FURTHER to the recent article on the late local footballer and cricketer, Harry Gibbs of Tipton, another well known Black Country sporting stalwart — Bill Powell — died on 22nd December 2012, aged 77.
Tipton Town F.C. owe much to Bill, who helped them progress from youths playing in the Wednesbury league to a team that competes in the Midland Football Alliance.
In his recent book on the history of Tipton Town, Steve Mills wrote of Bill's service to the football club, in the following terms...
“Our president has given Tipton Town F.C. more than 45 years of unstinting service and continued to keep abreast of events, concerning us here in the Black Country, from his home near the Welsh Borders.

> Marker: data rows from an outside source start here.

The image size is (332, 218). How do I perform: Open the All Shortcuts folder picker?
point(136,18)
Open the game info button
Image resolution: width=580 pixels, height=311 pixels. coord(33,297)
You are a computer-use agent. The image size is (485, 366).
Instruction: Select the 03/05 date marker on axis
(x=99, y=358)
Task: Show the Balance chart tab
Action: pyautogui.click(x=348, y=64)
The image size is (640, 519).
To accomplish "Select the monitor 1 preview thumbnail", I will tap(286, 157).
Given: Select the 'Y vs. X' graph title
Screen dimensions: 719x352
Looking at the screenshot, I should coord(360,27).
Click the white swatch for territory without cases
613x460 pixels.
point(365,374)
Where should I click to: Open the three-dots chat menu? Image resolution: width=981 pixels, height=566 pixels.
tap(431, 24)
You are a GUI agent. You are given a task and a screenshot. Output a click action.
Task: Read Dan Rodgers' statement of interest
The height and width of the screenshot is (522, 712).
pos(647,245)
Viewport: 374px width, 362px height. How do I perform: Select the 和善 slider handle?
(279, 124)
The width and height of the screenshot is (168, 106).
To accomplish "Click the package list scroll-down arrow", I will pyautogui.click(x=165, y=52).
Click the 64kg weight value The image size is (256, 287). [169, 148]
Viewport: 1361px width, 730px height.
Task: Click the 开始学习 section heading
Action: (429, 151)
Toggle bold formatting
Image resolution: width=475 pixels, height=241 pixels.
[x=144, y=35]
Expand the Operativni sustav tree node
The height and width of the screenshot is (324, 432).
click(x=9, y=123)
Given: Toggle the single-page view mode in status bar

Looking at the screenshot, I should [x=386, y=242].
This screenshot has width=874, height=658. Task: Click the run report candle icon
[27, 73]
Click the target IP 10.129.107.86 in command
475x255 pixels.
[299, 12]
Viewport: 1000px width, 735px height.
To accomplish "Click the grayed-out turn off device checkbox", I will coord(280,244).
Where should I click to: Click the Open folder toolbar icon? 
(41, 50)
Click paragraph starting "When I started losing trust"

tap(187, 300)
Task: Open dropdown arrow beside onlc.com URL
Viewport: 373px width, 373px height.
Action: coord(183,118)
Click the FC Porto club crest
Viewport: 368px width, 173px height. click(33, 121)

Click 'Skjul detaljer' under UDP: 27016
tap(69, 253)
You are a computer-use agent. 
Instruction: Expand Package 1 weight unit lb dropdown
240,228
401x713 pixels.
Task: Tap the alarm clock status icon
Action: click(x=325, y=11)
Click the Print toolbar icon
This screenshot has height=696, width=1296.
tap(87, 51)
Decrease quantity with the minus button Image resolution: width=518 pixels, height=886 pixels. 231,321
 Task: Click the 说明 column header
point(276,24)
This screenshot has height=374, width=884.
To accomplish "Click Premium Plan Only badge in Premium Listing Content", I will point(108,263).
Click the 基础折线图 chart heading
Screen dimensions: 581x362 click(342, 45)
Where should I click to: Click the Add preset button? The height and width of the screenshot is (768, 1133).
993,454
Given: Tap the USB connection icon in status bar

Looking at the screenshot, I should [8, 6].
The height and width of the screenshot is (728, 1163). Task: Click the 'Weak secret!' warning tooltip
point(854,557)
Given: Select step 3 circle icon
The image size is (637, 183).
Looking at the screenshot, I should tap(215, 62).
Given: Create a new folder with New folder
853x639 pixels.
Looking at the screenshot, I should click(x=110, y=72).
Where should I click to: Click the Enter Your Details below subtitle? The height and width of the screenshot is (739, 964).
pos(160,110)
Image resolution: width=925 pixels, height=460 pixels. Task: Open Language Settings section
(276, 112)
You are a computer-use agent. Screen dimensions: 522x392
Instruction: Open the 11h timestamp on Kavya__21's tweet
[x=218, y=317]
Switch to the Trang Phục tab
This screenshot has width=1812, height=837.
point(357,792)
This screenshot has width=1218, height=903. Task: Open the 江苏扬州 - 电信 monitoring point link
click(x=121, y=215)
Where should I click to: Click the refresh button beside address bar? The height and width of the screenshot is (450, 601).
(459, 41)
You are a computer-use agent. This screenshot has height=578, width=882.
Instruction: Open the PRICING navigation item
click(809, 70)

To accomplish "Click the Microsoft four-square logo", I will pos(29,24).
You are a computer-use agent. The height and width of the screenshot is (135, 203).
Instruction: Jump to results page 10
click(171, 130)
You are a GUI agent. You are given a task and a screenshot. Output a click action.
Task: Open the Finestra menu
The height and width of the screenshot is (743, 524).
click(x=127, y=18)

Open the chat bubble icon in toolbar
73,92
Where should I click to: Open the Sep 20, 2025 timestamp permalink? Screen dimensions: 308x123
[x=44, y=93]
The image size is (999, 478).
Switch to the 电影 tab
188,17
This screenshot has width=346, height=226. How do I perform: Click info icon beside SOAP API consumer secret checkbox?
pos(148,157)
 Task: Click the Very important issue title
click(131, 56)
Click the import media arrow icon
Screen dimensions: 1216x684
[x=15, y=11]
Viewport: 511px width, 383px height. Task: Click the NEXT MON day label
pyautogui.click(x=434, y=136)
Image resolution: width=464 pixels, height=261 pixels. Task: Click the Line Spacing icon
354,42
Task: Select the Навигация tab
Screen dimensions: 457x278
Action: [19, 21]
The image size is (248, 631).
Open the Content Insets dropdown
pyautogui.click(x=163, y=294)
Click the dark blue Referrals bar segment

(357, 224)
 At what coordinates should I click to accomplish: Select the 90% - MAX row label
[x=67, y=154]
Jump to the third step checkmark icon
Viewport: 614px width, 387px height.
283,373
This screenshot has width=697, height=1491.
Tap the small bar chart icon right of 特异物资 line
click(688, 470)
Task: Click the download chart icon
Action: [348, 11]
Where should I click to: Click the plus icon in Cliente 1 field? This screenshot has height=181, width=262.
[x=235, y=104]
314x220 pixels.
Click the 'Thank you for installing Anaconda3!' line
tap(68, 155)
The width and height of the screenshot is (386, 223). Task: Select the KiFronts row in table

“The more seasoned colleagues amongst us will recall Bill was a mighty fine player in his day but his blossoming potential was cruelly halted by serious illness. Aged just 14 and earning great praise as a budding centre-half with Brierley Hill & District School Boys, Bill was soon snapped up for Walsall F.C. by former England and Birmingham City goalkeeper Harry Hibbs who had become a scout at the Bescot club.
“Bill's ability grew apace and just 18 months later the legendary George Noakes, Chief Scout of Wolves persuaded Bill to switch to Molineux at the very time when the Wanderers were beginning their 7-year domination of English football.
“National Service intervened a few years later which saw Bill drafted into the Royal Air Force where his soccer prowess was soon recognised and he made the No. 5 shirt his own in the RAF side Southern Command. Sadly at the tender age of 19, Bill suffered the loss of a kidney which resulted in a curtailment of what could have been a bright professional career.
“After his demob from the forces, Bill joined the up-and-coming Ocker Hill United, who had principally been formed through the efforts of Bill Garner, Alan Keay, Len Warr Snr, etc. Bill's first position here was trainer but just a year or so later, with the likes of Brian Jenkins and Archie Pugh also joining the club, he graduated to the position of Club Secretary. At this time the team played in the Wednesbury league, but such was their success ratio that elevation to a higher level was only a matter of time, and they soon found themselves in the Wolverhampton Amateur League.
“Bill was a prime mover in getting the club into an even higher flight in 1966-67 and, at the same time as changing its name to Tipton Town F.C., it was accepted into the West Midland Regional League. Bill was also a leading light in setting up a committee to form the Tipton Sports Union Trust which eventually built the new stadium”.